→ **To be done**
Reproduce the items word for word, everything from the line containing "You are a GUI" down to the line containing "(x=120, y=205)", and leave the pictures out of your answer.

→ **Entries shown**
** START **
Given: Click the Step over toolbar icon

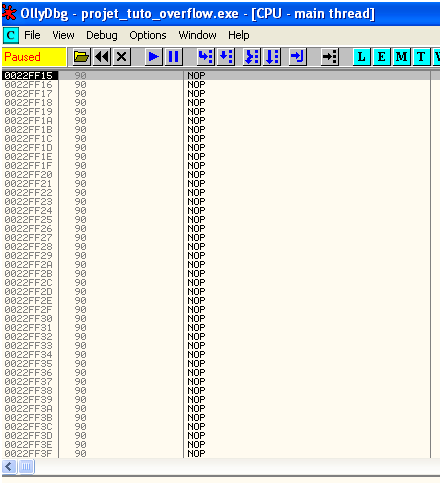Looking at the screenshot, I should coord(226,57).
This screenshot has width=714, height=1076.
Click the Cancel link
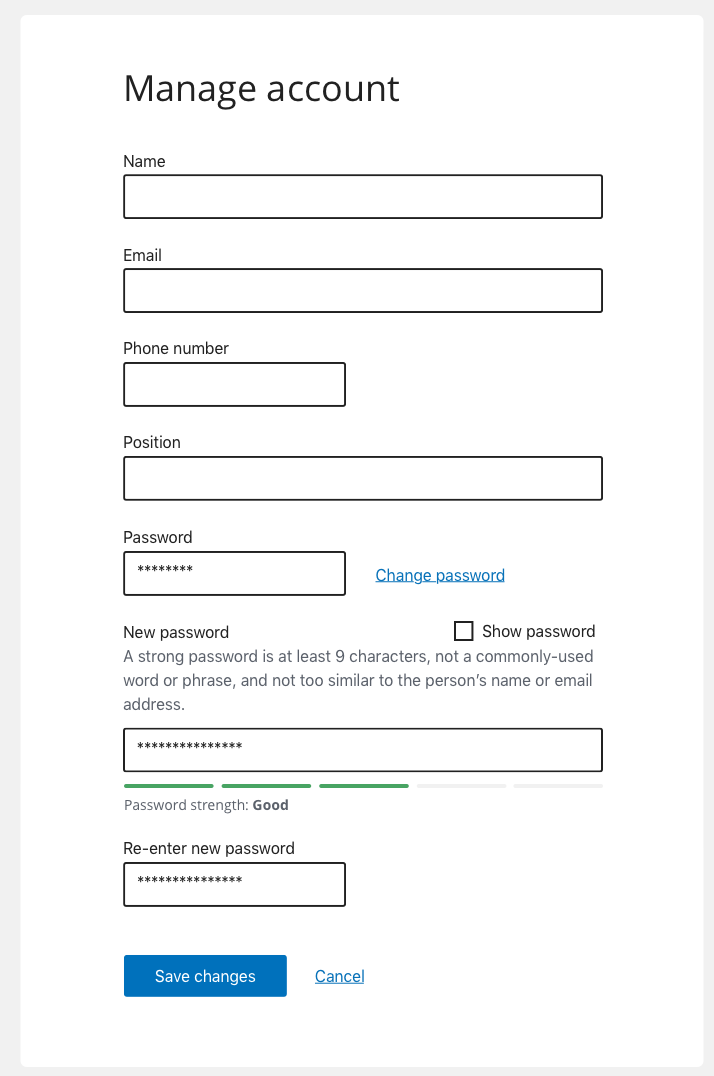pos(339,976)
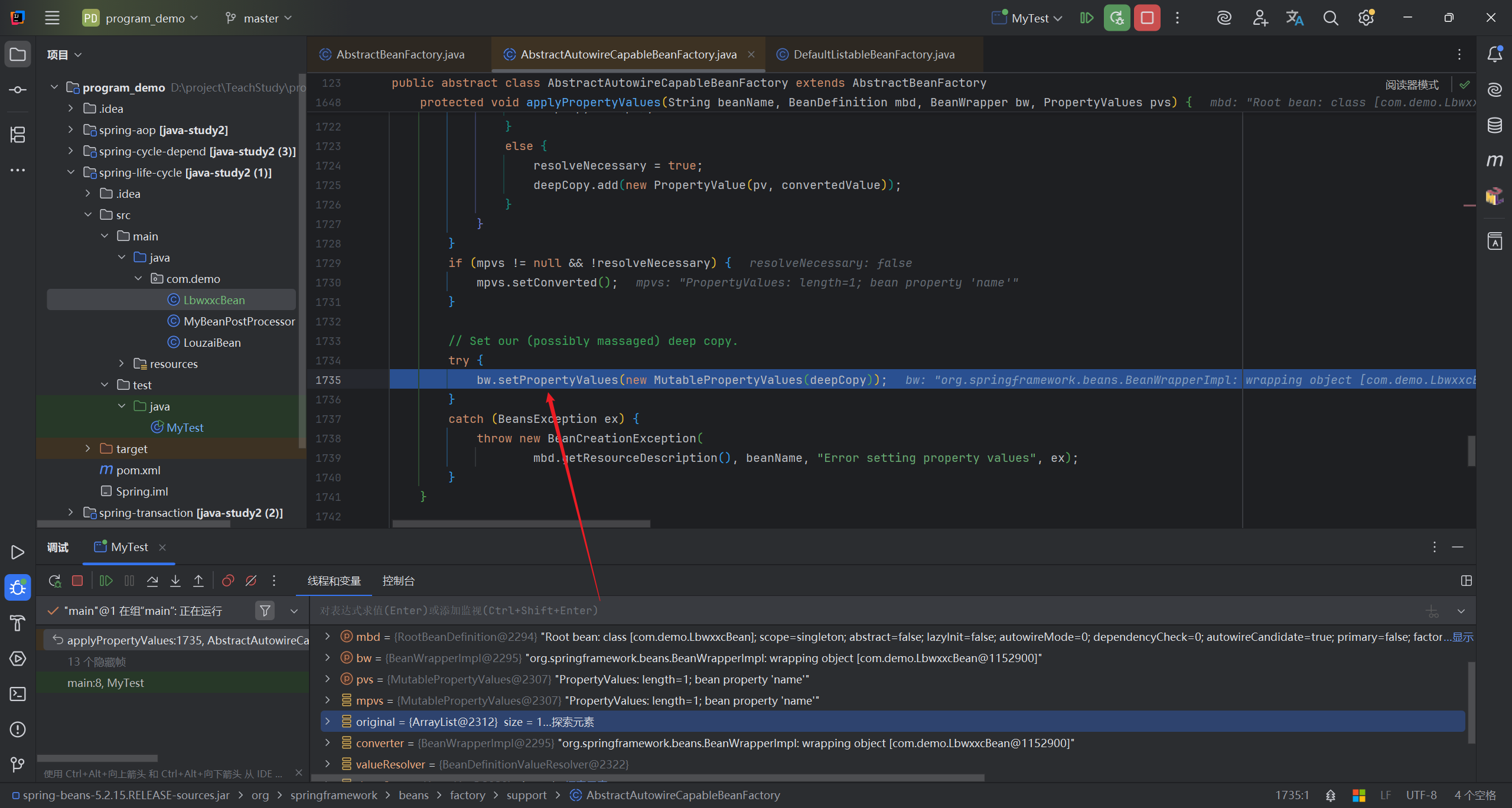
** END **
** START **
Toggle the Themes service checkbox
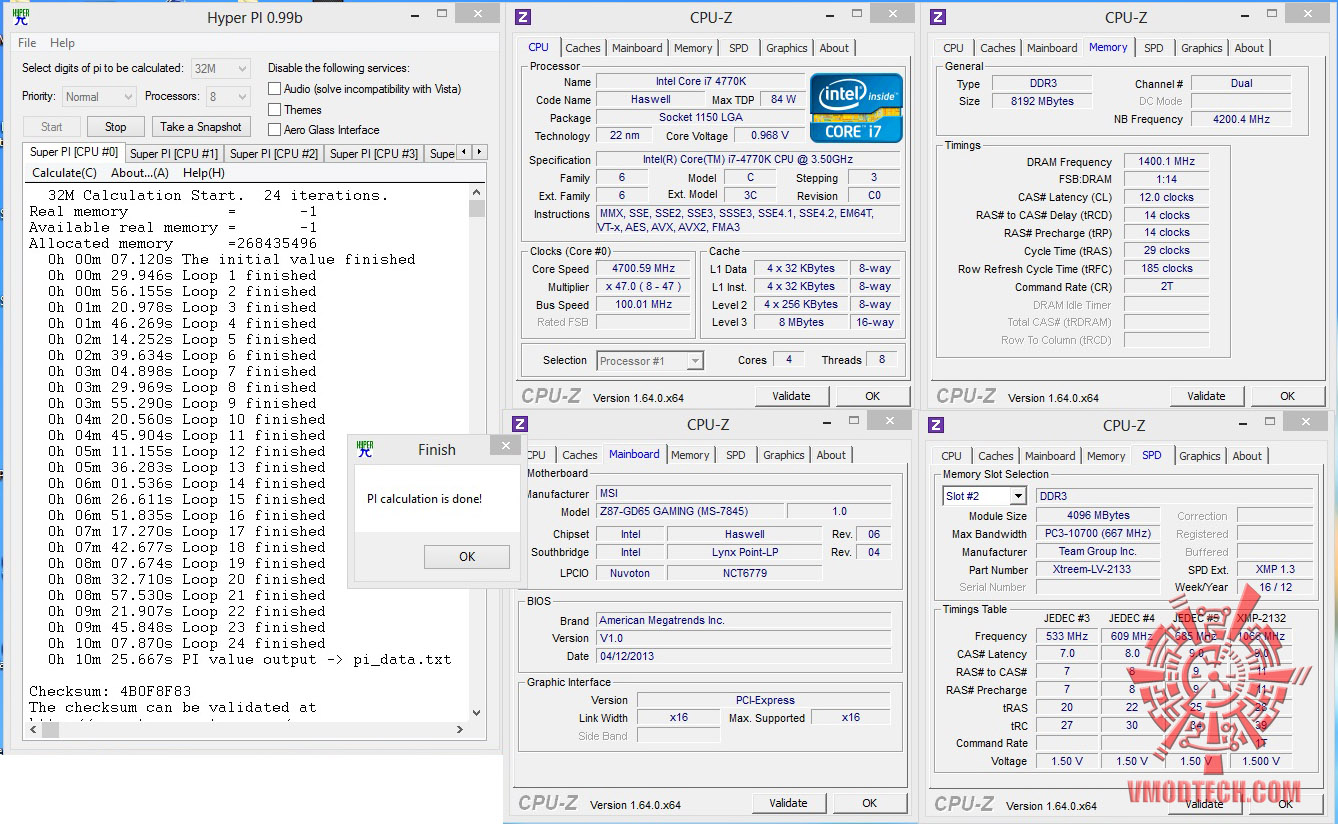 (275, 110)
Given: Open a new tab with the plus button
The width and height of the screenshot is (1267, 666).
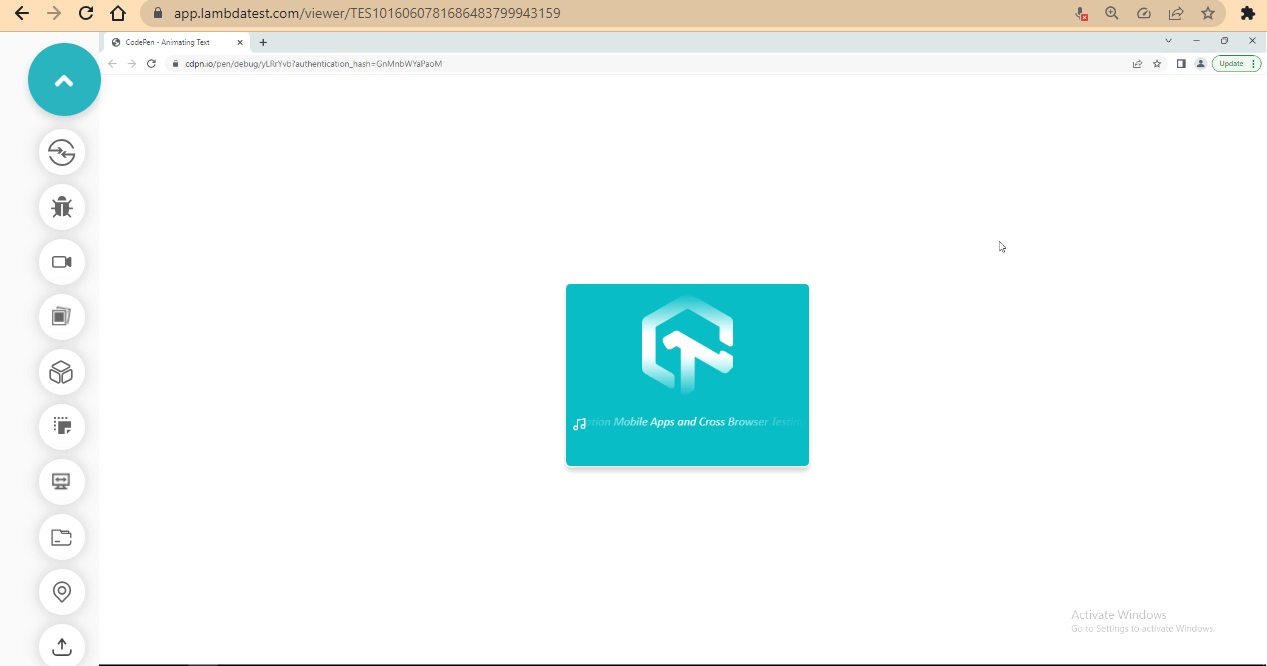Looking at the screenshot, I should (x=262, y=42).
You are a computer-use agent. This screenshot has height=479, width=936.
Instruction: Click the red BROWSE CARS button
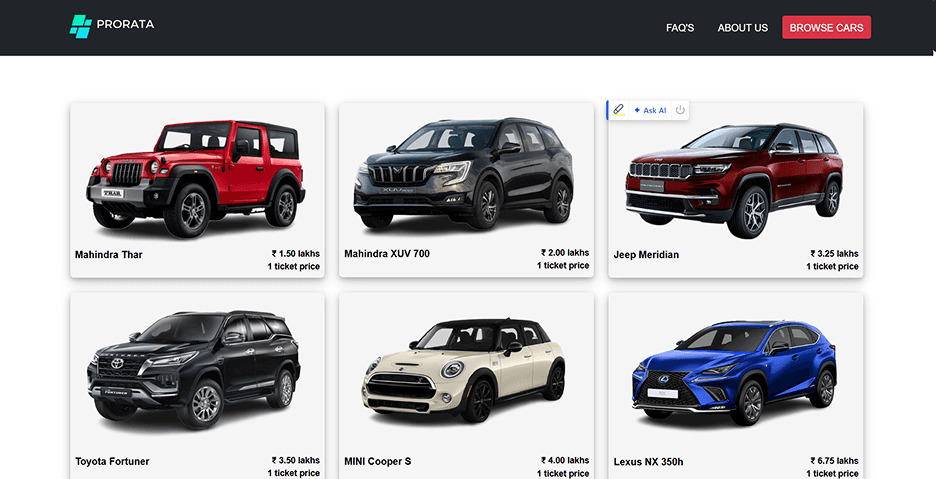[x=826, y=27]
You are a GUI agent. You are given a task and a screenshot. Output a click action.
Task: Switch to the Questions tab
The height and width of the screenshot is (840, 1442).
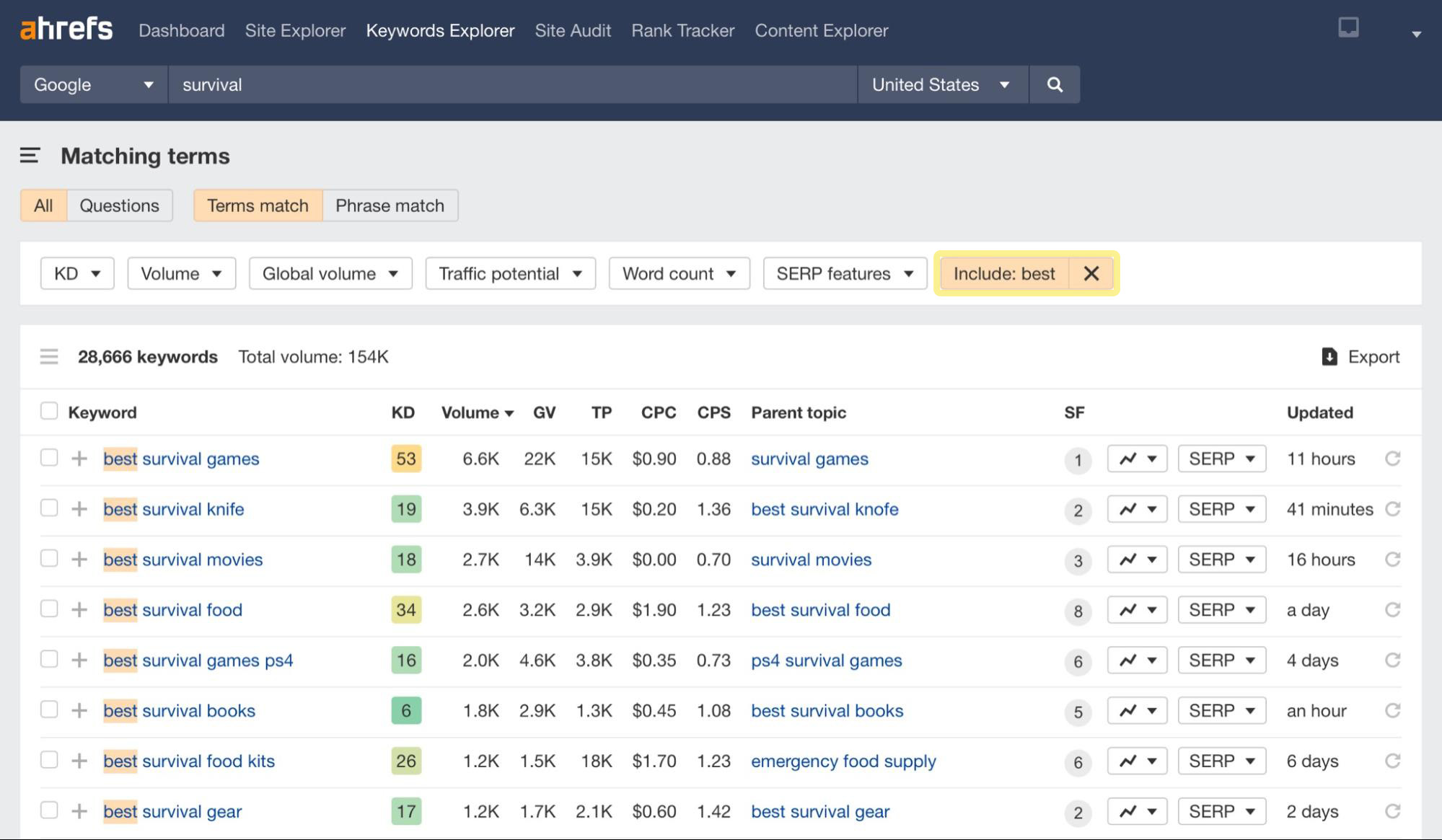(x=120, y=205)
** END **
→ **Task solution**
You are a GUI agent. You are given a task and a screenshot. Output a click action.
Task: Switch to the Questions tab
The height and width of the screenshot is (840, 1442).
(x=120, y=205)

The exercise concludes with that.